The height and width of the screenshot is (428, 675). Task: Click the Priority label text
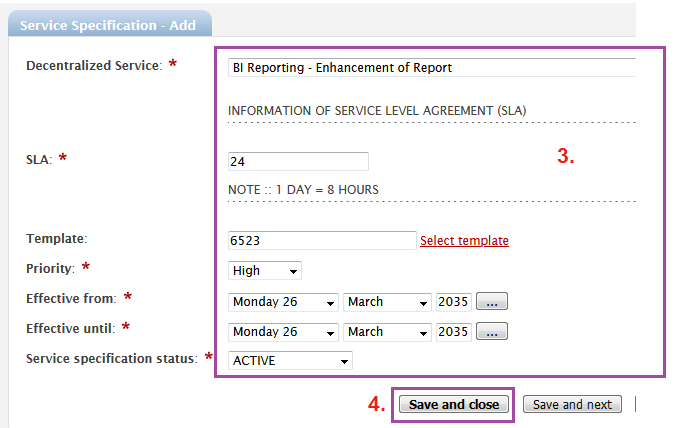pos(50,269)
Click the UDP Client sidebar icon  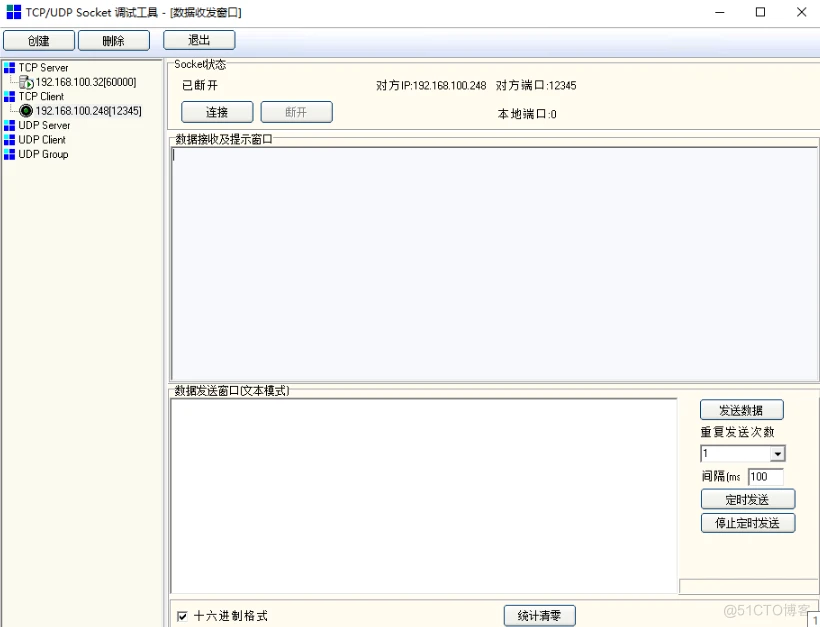click(x=12, y=140)
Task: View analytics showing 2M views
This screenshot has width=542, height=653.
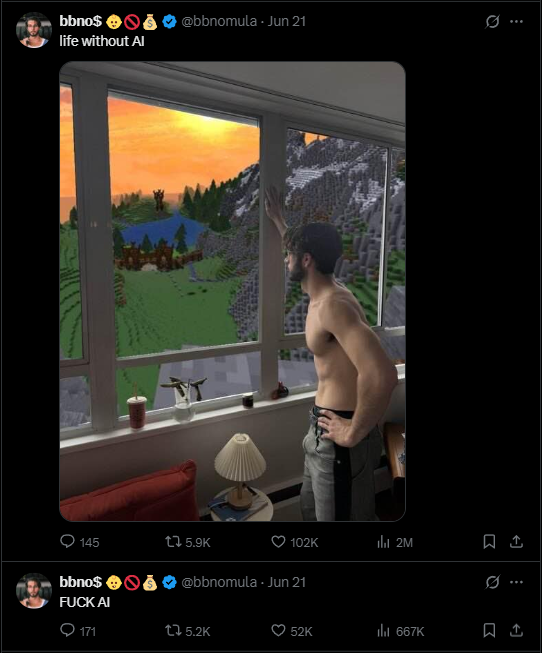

PROBLEM TO WORK ON ▸
Which lines run from the one containing "Task: View analytics showing 2M views" to the end of the entries above? Write them out exactly, leaving out every picture.

YOUR SOLUTION ▸
Task: View analytics showing 2M views
This screenshot has width=542, height=653.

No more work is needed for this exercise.